» Objective A: Extract the passage of the Michael Aizenman article from "Aizenman was an" to "Institute of Science.", word for word.

Michael Aizenman

Michael Aizenman (born 28 August 1945 in Nizhny Tagil, Russia) is a mathematician and a physicist at Princeton University, working in the fields of mathematical physics, statistical mechanics, functional analysis and probability theory.

The highlights of his work include: the triviality of a class of scalar quantum field theories in more than four dimensions; a description of the phase transition in the Ising model in three and more dimensions; the sharpness of the phase transition in percolation theory; a method for the study of spectral and dynamical localization for random Schrödinger operators; and insights concerning conformal invariance in two-dimensional percolation.[1]

Biography

Aizenman was an undergraduate at the Hebrew University of Jerusalem. He was awarded his PhD in 1975 at Yeshiva University (Belfer Graduate School of Science), New York City, with advisor Joel Lebowitz. After postdoctoral appointments at the Courant Institute of Mathematical Sciences of New York University (197475), and Princeton University (19751977), with Elliott H. Lieb, he was appointed Assistant Professor at Princeton. In 1982 he moved to Rutgers University as Associate Professor and then full Professor. In 1987 he moved to the Courant Institute and in 1990 returned to Princeton as Professor of Mathematics and Physics. He was several times a visiting scholar at the Institute for Advanced Study, in 1984-85, 1991–92, and 1997–98,[2] and is a regular Visiting Scholar at the Weizmann Institute of Science.

» Material shown:
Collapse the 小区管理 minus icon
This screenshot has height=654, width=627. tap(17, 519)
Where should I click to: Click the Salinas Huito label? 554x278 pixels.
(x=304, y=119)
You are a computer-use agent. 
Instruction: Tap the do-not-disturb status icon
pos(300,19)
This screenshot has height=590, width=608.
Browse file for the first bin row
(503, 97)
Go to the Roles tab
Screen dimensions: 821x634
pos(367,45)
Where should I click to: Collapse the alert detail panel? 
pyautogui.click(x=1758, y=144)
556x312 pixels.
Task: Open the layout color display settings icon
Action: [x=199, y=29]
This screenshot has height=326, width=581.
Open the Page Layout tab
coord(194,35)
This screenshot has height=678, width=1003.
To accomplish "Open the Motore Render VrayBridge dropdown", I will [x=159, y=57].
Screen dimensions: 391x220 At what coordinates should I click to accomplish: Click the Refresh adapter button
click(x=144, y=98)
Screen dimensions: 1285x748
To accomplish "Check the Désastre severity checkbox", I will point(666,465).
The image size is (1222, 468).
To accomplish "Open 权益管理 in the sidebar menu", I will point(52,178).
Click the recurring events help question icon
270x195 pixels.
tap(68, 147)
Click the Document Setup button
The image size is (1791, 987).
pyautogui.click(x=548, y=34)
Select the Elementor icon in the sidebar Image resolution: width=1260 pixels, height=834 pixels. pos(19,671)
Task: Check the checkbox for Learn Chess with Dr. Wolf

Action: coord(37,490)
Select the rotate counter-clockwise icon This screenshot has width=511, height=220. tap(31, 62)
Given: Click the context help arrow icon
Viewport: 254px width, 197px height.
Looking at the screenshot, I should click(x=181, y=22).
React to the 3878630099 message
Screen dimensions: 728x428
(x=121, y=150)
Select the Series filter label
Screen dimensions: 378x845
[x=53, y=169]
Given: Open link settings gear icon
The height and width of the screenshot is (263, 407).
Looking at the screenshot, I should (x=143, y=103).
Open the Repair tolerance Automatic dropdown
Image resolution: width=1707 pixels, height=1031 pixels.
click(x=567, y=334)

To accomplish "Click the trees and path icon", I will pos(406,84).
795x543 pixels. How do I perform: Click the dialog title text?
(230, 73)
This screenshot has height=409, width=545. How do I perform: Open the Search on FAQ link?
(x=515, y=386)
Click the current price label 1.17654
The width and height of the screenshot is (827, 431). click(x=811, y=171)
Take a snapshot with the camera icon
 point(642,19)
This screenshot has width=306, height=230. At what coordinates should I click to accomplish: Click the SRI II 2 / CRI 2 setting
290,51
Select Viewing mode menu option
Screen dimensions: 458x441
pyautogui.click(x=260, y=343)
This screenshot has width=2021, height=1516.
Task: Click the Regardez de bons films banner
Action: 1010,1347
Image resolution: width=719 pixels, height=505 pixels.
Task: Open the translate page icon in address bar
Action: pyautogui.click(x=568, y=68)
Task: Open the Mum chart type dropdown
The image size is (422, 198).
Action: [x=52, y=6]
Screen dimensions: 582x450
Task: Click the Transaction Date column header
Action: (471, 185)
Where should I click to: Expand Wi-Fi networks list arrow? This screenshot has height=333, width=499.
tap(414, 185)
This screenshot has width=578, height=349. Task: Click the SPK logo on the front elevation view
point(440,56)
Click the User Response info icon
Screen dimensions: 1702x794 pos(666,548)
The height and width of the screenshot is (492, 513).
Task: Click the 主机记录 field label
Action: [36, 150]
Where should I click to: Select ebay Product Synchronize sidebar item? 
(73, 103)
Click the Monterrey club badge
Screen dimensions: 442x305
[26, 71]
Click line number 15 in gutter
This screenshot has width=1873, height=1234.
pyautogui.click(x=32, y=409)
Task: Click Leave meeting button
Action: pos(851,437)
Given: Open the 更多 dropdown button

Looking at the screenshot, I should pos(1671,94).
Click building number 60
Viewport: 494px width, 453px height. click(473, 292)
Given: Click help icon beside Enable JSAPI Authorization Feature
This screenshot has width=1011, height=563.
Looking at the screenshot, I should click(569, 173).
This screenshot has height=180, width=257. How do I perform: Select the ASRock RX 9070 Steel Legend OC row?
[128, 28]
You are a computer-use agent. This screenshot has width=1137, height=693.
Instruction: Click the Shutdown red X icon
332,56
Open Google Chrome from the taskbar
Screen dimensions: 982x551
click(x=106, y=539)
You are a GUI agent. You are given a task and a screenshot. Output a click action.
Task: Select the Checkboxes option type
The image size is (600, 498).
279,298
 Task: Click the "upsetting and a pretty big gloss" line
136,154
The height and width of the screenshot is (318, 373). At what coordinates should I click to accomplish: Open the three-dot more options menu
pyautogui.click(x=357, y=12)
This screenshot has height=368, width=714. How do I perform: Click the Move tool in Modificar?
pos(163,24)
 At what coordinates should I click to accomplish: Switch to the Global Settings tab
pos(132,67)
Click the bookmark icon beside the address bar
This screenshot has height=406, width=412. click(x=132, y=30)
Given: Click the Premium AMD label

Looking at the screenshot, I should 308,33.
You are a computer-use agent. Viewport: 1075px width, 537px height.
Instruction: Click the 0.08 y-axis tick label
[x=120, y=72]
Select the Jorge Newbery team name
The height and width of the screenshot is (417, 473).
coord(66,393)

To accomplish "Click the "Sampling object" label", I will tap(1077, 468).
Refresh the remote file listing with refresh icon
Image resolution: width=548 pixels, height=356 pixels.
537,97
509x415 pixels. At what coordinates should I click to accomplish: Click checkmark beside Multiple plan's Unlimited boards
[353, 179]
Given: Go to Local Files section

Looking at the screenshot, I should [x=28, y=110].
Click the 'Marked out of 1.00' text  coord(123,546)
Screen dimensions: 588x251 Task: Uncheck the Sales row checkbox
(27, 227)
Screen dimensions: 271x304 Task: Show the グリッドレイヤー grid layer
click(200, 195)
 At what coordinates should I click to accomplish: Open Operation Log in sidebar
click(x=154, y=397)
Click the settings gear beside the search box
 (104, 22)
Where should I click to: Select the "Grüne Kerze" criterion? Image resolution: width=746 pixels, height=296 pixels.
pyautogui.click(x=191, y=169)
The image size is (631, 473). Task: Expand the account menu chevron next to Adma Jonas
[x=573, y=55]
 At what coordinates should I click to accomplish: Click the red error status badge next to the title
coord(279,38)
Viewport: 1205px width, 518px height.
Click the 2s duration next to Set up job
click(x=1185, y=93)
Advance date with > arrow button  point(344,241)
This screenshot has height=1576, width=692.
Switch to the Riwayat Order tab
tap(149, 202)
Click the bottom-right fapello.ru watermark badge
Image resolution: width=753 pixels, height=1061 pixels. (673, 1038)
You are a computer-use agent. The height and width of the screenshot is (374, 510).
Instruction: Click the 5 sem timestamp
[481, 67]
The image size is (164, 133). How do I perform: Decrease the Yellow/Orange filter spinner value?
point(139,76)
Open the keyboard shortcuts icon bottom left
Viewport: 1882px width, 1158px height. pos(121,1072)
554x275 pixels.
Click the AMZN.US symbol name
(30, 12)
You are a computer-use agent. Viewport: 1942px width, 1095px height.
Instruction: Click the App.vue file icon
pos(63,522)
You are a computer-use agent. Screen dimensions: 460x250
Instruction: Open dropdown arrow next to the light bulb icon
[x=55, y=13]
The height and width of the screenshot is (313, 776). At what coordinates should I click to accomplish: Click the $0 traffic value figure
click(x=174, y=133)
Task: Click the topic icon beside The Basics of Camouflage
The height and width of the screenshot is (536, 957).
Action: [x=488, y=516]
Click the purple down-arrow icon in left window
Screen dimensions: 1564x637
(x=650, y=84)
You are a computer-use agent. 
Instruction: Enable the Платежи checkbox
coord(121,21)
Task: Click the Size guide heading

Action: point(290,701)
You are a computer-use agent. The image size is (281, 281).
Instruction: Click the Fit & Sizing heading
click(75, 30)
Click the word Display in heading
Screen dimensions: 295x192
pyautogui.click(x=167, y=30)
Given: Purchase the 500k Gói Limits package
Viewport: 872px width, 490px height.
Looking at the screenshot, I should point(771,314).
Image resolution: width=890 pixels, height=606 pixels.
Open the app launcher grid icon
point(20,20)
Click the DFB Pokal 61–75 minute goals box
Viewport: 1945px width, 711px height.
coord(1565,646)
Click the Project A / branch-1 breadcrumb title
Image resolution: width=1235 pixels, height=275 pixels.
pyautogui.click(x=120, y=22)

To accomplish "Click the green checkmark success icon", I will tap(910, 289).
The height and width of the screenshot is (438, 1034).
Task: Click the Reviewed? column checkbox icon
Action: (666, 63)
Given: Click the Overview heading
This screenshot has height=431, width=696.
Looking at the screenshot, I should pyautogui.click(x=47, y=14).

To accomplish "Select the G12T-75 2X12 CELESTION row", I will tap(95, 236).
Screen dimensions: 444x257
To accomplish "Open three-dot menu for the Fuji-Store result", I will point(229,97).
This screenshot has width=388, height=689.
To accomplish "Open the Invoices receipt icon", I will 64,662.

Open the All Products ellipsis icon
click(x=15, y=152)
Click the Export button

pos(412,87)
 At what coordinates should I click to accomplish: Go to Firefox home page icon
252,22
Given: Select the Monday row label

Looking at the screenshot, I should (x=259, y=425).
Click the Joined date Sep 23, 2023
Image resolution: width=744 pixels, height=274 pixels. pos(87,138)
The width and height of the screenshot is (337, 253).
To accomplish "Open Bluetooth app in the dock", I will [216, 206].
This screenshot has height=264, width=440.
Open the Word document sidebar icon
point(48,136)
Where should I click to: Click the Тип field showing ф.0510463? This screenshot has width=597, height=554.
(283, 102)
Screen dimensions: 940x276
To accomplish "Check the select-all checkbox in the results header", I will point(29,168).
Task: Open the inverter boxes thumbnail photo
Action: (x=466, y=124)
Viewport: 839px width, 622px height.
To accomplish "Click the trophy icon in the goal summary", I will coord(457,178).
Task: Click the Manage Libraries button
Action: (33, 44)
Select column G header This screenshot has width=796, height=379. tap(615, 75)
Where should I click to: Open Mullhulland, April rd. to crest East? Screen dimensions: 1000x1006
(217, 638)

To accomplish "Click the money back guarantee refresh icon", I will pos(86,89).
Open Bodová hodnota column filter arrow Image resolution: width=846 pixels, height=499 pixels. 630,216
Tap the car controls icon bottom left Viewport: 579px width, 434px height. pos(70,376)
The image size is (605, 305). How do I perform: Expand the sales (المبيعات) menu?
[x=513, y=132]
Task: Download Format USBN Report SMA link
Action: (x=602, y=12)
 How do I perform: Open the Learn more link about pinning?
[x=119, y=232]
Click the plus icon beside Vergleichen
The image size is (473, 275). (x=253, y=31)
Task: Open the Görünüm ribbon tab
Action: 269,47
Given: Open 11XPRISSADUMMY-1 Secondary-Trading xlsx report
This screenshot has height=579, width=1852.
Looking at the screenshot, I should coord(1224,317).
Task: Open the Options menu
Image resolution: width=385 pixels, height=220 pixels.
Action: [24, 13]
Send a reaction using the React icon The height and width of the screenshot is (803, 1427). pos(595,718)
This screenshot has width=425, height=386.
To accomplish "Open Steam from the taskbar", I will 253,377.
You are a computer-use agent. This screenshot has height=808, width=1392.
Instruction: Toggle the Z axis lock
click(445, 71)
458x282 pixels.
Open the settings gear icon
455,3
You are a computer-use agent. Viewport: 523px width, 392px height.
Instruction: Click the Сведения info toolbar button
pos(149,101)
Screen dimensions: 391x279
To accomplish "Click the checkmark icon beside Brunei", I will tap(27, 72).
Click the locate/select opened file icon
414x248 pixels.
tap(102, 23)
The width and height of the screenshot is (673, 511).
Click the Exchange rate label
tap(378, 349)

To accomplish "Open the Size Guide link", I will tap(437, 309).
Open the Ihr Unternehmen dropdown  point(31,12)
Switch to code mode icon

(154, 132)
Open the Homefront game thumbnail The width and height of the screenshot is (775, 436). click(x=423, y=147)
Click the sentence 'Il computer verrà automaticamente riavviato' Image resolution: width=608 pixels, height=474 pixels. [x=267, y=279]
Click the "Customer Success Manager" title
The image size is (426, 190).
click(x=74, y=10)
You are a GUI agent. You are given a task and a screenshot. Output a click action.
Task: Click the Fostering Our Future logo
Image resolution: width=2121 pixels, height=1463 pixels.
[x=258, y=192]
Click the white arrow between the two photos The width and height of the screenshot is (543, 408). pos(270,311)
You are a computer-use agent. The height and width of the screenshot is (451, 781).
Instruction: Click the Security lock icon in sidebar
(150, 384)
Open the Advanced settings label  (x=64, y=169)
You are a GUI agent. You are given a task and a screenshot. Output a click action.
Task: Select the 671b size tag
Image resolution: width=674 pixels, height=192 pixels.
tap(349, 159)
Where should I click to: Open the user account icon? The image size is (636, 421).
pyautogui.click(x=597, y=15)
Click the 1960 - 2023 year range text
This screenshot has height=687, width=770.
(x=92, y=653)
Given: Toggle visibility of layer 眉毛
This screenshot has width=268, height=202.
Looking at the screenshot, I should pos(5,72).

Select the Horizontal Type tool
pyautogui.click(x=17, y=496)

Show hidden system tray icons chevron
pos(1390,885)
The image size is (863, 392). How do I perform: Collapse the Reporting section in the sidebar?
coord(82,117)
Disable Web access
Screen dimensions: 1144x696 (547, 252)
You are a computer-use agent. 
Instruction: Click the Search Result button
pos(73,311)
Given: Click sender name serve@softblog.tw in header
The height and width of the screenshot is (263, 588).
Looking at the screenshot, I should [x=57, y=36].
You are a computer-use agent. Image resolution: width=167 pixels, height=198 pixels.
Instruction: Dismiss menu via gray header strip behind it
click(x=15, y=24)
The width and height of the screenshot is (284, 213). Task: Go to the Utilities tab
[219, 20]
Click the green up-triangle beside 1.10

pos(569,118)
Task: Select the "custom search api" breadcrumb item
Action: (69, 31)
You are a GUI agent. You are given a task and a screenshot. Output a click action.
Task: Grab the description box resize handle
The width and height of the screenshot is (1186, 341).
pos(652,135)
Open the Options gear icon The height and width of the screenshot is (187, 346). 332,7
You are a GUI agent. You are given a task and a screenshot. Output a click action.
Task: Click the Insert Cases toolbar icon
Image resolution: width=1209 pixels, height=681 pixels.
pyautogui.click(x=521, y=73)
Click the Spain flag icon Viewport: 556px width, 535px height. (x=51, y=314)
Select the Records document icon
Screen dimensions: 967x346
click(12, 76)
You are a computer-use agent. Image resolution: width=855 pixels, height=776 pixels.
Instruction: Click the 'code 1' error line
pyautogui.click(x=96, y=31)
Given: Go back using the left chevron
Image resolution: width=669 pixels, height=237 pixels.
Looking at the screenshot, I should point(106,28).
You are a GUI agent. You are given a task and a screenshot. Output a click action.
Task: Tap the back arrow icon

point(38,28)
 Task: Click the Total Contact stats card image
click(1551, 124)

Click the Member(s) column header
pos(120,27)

» Objective B: Put the lines of the records from the line with "509x415 pixels. At" to the line with "click(200, 195)", both included, into a JSON list of strings with one string per line, leaving out blank lines.

» Written reply A:
Aizenman was an undergraduate at the Hebrew University of Jerusalem. He was awarded his PhD in 1975 at Yeshiva University (Belfer Graduate School of Science), New York City, with advisor Joel Lebowitz. After postdoctoral appointments at the Courant Institute of Mathematical Sciences of New York University (197475), and Princeton University (19751977), with Elliott H. Lieb, he was appointed Assistant Professor at Princeton. In 1982 he moved to Rutgers University as Associate Professor and then full Professor. In 1987 he moved to the Courant Institute and in 1990 returned to Princeton as Professor of Mathematics and Physics. He was several times a visiting scholar at the Institute for Advanced Study, in 1984-85, 1991–92, and 1997–98,[2] and is a regular Visiting Scholar at the Weizmann Institute of Science.

» Written reply B:
[
  "509x415 pixels. At what coordinates should I click to accomplish: Click checkmark beside Multiple plan's Unlimited boards",
  "[353, 179]",
  "Given: Go to Local Files section",
  "Looking at the screenshot, I should [x=28, y=110].",
  "Click the 'Marked out of 1.00' text  coord(123,546)",
  "Screen dimensions: 588x251 Task: Uncheck the Sales row checkbox",
  "(27, 227)",
  "Screen dimensions: 271x304 Task: Show the グリッドレイヤー grid layer",
  "click(200, 195)"
]